» **PROBLEM REQUIREMENTS**
From the first line to the last, print the data exactly as it appears.

» **DATA SECTION**

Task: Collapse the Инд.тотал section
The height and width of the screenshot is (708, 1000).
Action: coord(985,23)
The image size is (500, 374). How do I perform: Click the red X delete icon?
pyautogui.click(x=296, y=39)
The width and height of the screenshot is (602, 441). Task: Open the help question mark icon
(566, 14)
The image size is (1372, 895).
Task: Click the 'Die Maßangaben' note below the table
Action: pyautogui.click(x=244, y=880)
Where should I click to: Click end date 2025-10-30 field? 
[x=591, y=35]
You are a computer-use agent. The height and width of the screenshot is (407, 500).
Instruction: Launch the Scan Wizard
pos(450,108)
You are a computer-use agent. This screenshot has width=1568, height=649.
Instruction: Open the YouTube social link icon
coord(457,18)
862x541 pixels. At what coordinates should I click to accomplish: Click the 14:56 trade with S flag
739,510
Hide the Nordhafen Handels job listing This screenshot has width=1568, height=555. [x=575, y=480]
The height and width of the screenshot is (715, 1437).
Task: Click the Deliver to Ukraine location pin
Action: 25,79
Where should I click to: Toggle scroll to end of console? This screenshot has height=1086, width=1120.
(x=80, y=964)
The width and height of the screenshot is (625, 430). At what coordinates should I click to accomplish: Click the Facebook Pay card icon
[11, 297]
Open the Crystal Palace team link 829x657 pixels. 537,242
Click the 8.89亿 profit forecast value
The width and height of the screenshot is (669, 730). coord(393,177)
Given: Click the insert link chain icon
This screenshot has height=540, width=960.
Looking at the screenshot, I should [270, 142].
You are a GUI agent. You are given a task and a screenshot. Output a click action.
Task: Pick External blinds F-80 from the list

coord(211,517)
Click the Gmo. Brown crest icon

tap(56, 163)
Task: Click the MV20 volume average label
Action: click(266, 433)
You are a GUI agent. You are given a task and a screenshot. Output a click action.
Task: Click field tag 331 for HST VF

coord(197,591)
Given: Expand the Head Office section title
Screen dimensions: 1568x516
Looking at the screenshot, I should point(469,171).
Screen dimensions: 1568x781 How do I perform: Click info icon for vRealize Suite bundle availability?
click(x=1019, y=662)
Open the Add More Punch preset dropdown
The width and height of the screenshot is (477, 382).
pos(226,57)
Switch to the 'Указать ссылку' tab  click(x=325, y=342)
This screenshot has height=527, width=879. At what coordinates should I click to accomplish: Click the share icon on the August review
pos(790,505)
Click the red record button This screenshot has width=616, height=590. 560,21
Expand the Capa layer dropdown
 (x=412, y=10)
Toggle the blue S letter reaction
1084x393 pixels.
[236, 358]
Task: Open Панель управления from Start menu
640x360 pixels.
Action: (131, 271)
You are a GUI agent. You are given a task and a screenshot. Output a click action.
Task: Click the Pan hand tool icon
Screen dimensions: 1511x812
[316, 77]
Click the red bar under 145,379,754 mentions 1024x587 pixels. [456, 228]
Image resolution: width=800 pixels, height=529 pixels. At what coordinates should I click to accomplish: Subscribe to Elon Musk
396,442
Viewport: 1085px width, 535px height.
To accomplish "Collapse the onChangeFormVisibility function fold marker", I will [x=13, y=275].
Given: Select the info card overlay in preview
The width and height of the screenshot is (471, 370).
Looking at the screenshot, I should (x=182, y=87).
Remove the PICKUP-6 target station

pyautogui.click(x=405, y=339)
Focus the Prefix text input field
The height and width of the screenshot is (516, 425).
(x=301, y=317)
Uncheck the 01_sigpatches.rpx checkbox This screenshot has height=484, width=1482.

» **ANSWER FOR THE TASK**
Task: Collapse the Инд.тотал section
The height and width of the screenshot is (708, 1000).
Action: coord(985,23)
The image size is (500, 374). How do I perform: Click the red X delete icon?
pyautogui.click(x=296, y=39)
The width and height of the screenshot is (602, 441). Task: Open the help question mark icon
(566, 14)
The image size is (1372, 895).
Task: Click the 'Die Maßangaben' note below the table
Action: pyautogui.click(x=244, y=880)
Where should I click to: Click end date 2025-10-30 field? 
[x=591, y=35]
You are a computer-use agent. The height and width of the screenshot is (407, 500).
Instruction: Launch the Scan Wizard
pos(450,108)
You are a computer-use agent. This screenshot has width=1568, height=649.
Instruction: Open the YouTube social link icon
coord(457,18)
862x541 pixels. At what coordinates should I click to accomplish: Click the 14:56 trade with S flag
739,510
Hide the Nordhafen Handels job listing This screenshot has width=1568, height=555. [x=575, y=480]
The height and width of the screenshot is (715, 1437).
Task: Click the Deliver to Ukraine location pin
Action: 25,79
Where should I click to: Toggle scroll to end of console? This screenshot has height=1086, width=1120.
(x=80, y=964)
The width and height of the screenshot is (625, 430). At what coordinates should I click to accomplish: Click the Facebook Pay card icon
[11, 297]
Open the Crystal Palace team link 829x657 pixels. 537,242
Click the 8.89亿 profit forecast value
The width and height of the screenshot is (669, 730). coord(393,177)
Given: Click the insert link chain icon
This screenshot has height=540, width=960.
Looking at the screenshot, I should [270, 142].
You are a GUI agent. You are given a task and a screenshot. Output a click action.
Task: Pick External blinds F-80 from the list

coord(211,517)
Click the Gmo. Brown crest icon

tap(56, 163)
Task: Click the MV20 volume average label
Action: click(266, 433)
You are a GUI agent. You are given a task and a screenshot. Output a click action.
Task: Click field tag 331 for HST VF

coord(197,591)
Given: Expand the Head Office section title
Screen dimensions: 1568x516
Looking at the screenshot, I should point(469,171).
Screen dimensions: 1568x781 How do I perform: Click info icon for vRealize Suite bundle availability?
click(x=1019, y=662)
Open the Add More Punch preset dropdown
The width and height of the screenshot is (477, 382).
pos(226,57)
Switch to the 'Указать ссылку' tab  click(x=325, y=342)
This screenshot has height=527, width=879. At what coordinates should I click to accomplish: Click the share icon on the August review
pos(790,505)
Click the red record button This screenshot has width=616, height=590. 560,21
Expand the Capa layer dropdown
 (x=412, y=10)
Toggle the blue S letter reaction
1084x393 pixels.
[236, 358]
Task: Open Панель управления from Start menu
640x360 pixels.
Action: (131, 271)
You are a GUI agent. You are given a task and a screenshot. Output a click action.
Task: Click the Pan hand tool icon
Screen dimensions: 1511x812
[316, 77]
Click the red bar under 145,379,754 mentions 1024x587 pixels. [456, 228]
Image resolution: width=800 pixels, height=529 pixels. At what coordinates should I click to accomplish: Subscribe to Elon Musk
396,442
Viewport: 1085px width, 535px height.
To accomplish "Collapse the onChangeFormVisibility function fold marker", I will [x=13, y=275].
Given: Select the info card overlay in preview
The width and height of the screenshot is (471, 370).
Looking at the screenshot, I should (x=182, y=87).
Remove the PICKUP-6 target station

pyautogui.click(x=405, y=339)
Focus the Prefix text input field
The height and width of the screenshot is (516, 425).
(x=301, y=317)
Uncheck the 01_sigpatches.rpx checkbox This screenshot has height=484, width=1482.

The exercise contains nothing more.